● **PROBLEM TO SOLVE**: Beginning at whichever line contains "Task: Click the 08h00 – 12h00 morning hours", reproduce each line of the records below word for word, ending with the last, and add nothing.

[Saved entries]
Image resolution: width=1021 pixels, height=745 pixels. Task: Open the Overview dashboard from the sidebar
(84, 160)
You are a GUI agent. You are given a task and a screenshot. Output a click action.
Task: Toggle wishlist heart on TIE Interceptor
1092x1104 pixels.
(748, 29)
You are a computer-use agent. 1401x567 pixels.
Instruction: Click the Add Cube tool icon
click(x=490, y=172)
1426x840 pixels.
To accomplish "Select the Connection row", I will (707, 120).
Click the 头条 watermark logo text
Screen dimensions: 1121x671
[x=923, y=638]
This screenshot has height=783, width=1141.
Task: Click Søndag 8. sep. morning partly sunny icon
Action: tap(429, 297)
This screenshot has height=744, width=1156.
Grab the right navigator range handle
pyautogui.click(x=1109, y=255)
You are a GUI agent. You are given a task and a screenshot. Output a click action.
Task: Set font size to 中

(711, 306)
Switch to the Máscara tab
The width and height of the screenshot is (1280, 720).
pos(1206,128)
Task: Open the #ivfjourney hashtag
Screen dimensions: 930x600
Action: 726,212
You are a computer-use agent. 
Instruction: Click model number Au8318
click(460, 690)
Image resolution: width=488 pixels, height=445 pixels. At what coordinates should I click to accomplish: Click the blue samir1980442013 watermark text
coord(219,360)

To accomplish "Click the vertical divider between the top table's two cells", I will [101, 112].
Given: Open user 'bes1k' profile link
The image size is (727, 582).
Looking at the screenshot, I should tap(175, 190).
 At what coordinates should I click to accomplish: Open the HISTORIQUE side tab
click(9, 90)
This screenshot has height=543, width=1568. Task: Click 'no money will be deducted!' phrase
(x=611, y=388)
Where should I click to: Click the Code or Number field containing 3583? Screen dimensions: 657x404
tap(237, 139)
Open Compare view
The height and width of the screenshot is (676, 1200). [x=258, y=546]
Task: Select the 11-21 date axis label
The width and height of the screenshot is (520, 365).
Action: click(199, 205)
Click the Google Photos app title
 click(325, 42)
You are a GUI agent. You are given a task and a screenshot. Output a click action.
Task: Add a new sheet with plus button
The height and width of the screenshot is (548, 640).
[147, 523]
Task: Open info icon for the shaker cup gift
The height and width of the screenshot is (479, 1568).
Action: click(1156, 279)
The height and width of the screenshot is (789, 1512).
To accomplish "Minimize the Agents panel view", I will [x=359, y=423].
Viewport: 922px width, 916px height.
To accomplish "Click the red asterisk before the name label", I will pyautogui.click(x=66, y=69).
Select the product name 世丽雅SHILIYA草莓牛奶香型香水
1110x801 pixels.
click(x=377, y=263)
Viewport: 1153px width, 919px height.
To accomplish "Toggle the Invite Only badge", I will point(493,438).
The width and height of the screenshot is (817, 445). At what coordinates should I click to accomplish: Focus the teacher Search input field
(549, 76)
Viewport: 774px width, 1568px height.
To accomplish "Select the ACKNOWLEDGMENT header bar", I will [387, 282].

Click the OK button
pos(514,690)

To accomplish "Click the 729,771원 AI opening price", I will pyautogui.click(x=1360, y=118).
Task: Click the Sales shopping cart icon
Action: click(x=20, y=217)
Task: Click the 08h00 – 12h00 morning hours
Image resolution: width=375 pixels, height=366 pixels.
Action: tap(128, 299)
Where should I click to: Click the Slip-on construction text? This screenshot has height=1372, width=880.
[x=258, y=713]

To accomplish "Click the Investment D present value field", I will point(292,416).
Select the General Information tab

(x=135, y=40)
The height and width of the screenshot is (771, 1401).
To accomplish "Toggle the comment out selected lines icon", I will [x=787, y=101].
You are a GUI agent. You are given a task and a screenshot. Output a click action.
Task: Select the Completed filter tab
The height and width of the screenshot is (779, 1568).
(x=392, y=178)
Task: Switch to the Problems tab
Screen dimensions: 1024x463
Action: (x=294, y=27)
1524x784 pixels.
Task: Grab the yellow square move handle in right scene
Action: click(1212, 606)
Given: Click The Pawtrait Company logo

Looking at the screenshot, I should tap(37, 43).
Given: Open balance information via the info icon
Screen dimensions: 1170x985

● **RESPONSE BOX**:
Task: Click the 08h00 – 12h00 morning hours
Image resolution: width=375 pixels, height=366 pixels.
Action: tap(128, 299)
Where should I click to: Click the Slip-on construction text? This screenshot has height=1372, width=880.
[x=258, y=713]

To accomplish "Click the Investment D present value field", I will point(292,416).
Select the General Information tab

(x=135, y=40)
The height and width of the screenshot is (771, 1401).
To accomplish "Toggle the comment out selected lines icon", I will [x=787, y=101].
You are a GUI agent. You are given a task and a screenshot. Output a click action.
Task: Select the Completed filter tab
The height and width of the screenshot is (779, 1568).
(x=392, y=178)
Task: Switch to the Problems tab
Screen dimensions: 1024x463
Action: (x=294, y=27)
1524x784 pixels.
Task: Grab the yellow square move handle in right scene
Action: click(1212, 606)
Given: Click The Pawtrait Company logo

Looking at the screenshot, I should tap(37, 43).
Given: Open balance information via the info icon
Screen dimensions: 1170x985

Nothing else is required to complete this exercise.